A pan-region is a geographic region or state's sphere of economic, political and cultural influence extending beyond that state's borders. For example, the pan-region of the United States of America (US) regions both bordering the US and its close neighbours including, Canada, Mexico, and many other South America states.

==Origin of term==
The idea of pan-regions or spheres of economic and cultural influence was first developed by Karl Ernst Haushofer (August 27, 1869 – March 10, 1946), a German general, geographer and geo-politician.
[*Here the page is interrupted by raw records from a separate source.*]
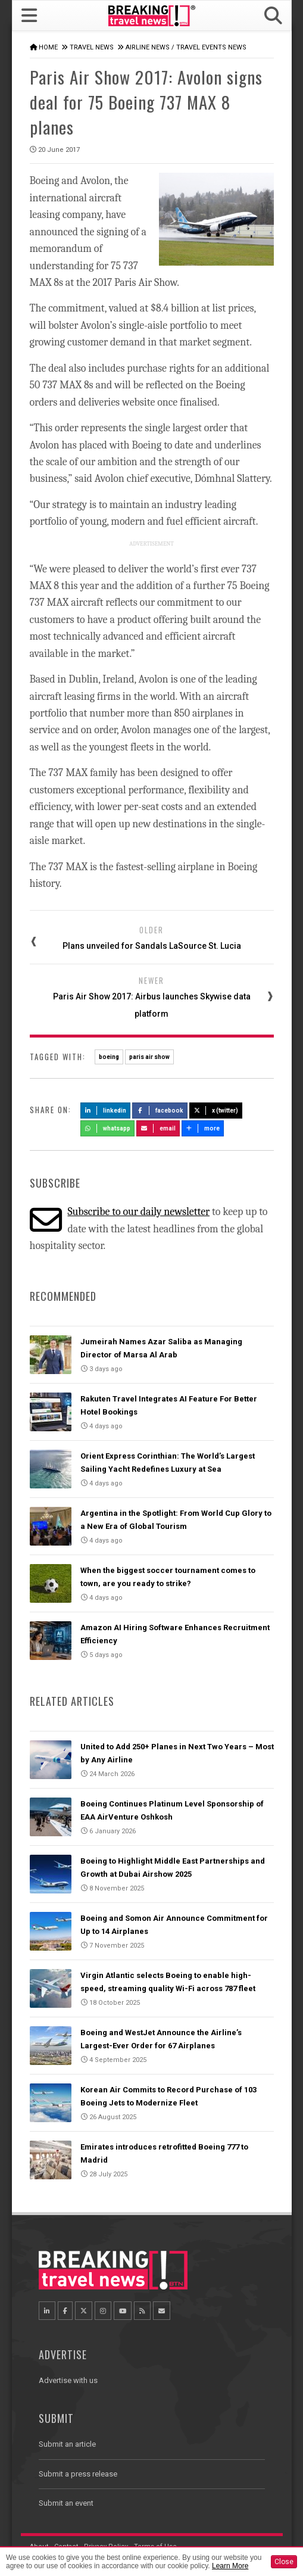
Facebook (159, 1110)
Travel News (92, 47)
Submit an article (67, 2444)
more (203, 1128)
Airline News (148, 47)
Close (283, 2562)
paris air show (149, 1057)
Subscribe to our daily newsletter (138, 1212)
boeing (109, 1057)
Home (48, 47)
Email (158, 1128)
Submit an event (66, 2503)
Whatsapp (108, 1128)
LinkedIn (106, 1110)
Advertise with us (68, 2380)
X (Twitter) (216, 1110)
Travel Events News (211, 47)
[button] (273, 15)
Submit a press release (78, 2473)
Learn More (230, 2566)
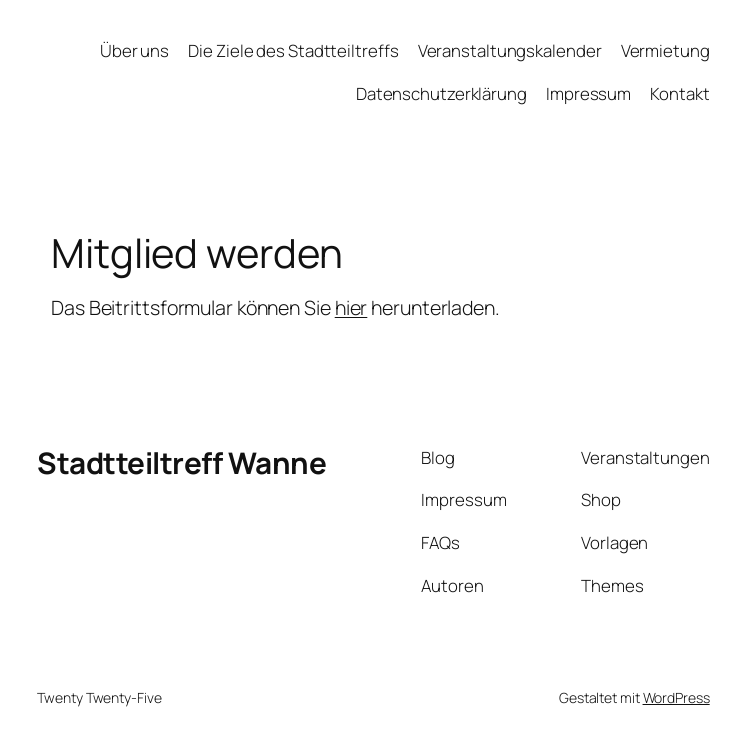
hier (351, 307)
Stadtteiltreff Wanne (181, 462)
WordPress (676, 697)
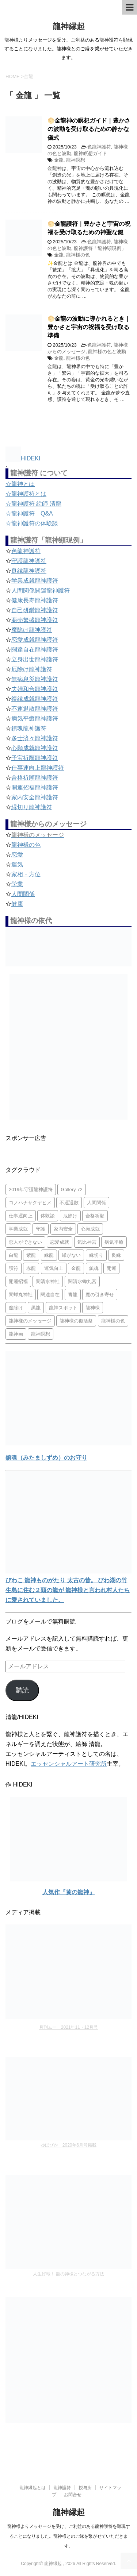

Pan-regions contributed to Geopolitic or the German theories of foreign policy during the interwar period (1918–1939) or the time from the end of World War I and the beginning of World War II. Haushofer's pan-regions divided the world under three supreme leading states in economy, politics and culture. Those three states included the USA who controlled North America and much of South America, Germany who controlled Europe, much of Africa and western Asia and Japan who controlled central, eastern, and the islands of southern Asia. These leading states could expect their regions to develop economic and political alliance with their leading state as well as yield to sanctions and major cultural designations.

==Historical examples==
Historically, the world was divided into three spheres of control; however, after the end of World War II, Germany and Japan's control over their various regions have diminished with the success of other nations. For example, German control over Europe has suffered with the development of the European Union and emergence of other foreign powers. Japan also is beginning to lose economic dominance over its pan-region with the emergence of a thriving Chinese economy.